The problem is that people falsely assume that the plan will happen anyway.  Therefore, people who like the plan don’t speak up because they take it for granted, while people who don’t like it think they need to scream bloody murder.  So the story in the press is mostly of people screaming.

The other problem with the screaming is that makes a lot of noise but doesn’t tell us what to do.

The authors of this petition think we don’t hear this comment, so they need to scream loud, with a petition.

But the problem isn’t that we don’t hear it.  It’s that the comment means either (a) the bus network should never change or (b) there are some things wrong with the plan, affecting some people on the 40D, and we need to look at those in the next round.

Usually it’s actually the latter.   “Save the 40D” may really mean something specific.  It may even mean something that the plan already addresses.  People may be reacting to the news that we’re “axing the 40D” without even looking into what the plan does instead, and why that might even be better for them.  Or, it may be a problem that we could fix in the next draft.

But if you just tell me “save the 40D” we don’t know exactly you want.  So apart from changing nothing at all, we can’t fix the problem in the next revision, which means you’ll continue to be mad.

Which could mean, in the end, that after huge amounts of stress and anguish, nothing changes (or improves) at all.

What is a Spine?

A spine is a really powerful network design idea that takes a moment to explain.  This is how a spine works, in an example from the Dublin bus network redesign proposal.

[That diagram is by Dublin-based graphic designer Kevin Carter, and uses a style common in the UK.  The National Transport Authority has hired Kevin to complete these diagrams for the other six spines.   If you’re on Twitter, follow him at @yascaoimhin.]

A spine is several bus lines designed to share a common segment, with the buses evenly spaced on that segment to deliver a very high frequency.  In this case, each spine branch runs every 15 minutes all day, so the common segment is every 3.75 minutes on average.

If you are in the inner city, where all the spines are running on their common segment, you just say “take any bus whose number starts with A”.  The result is a high-frequency network map that’s easy to draw a map of, and to learn, remember, and explain.

(That image is ours, from the summary report.)

In the case of the A spine, all four branches are every 15 minutes all day so the common segment is a little better than every 4 minutes all day.

The National Transport Authority also did an animation, here.

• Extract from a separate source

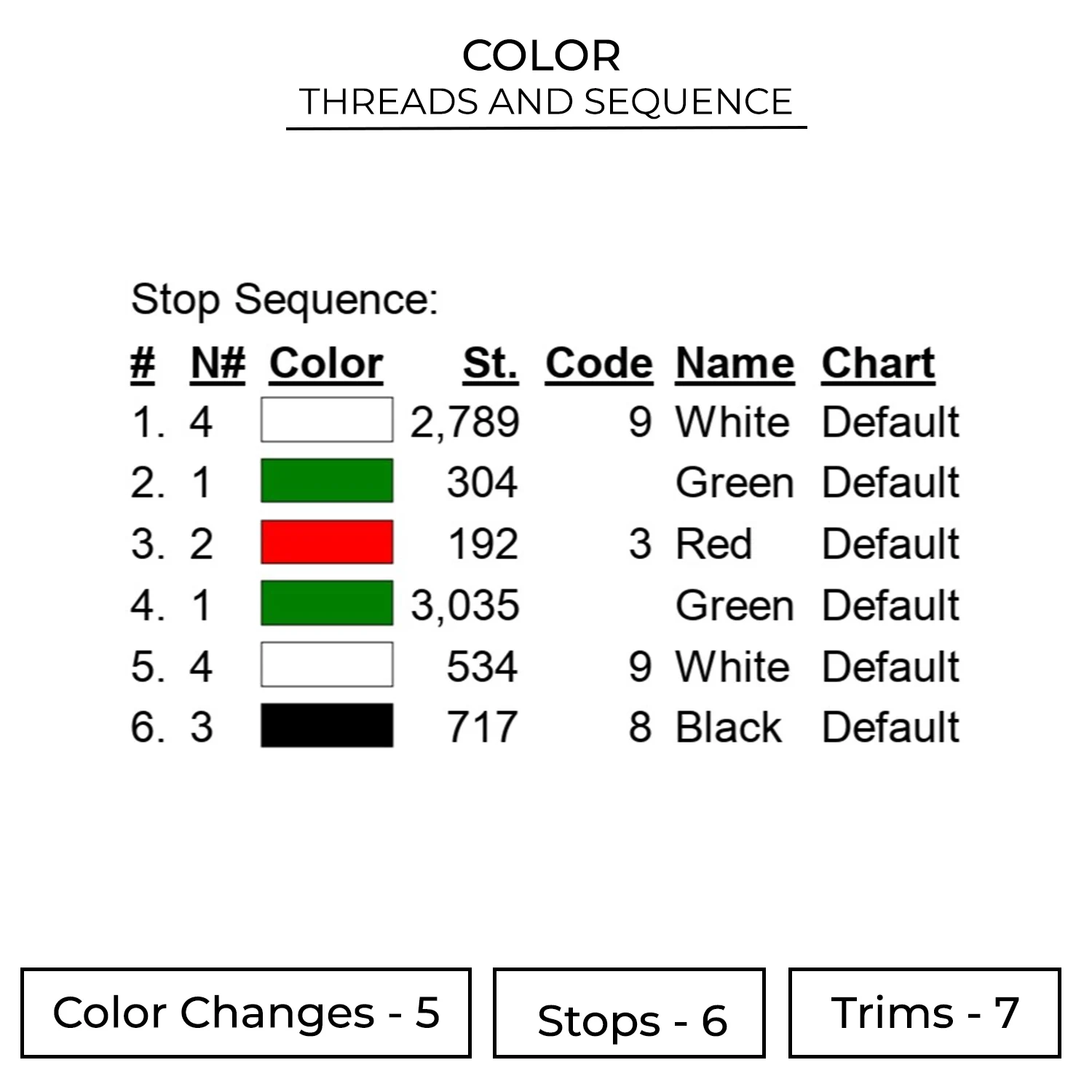Click the white swatch in row 1
This screenshot has width=1092, height=1092.
(x=327, y=419)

Many, many cities have a geography where this structure makes sense.  As you move out from the centre, the area to be covered gets wider but the frequency need gets lower, so you branch.  But you make it legible.   The inner city needs an extremely frequent line that’s easy to learn and remember, so we just explain that the A-spine is made of all the buses whose numbers start with A.  Presto.  You have a simple network of inner-city lines where the bus is always coming soon, exactly what people moving around in the core need.

Once you understand it, it’s simple.  But it takes a moment to learn, and different people learn it differently.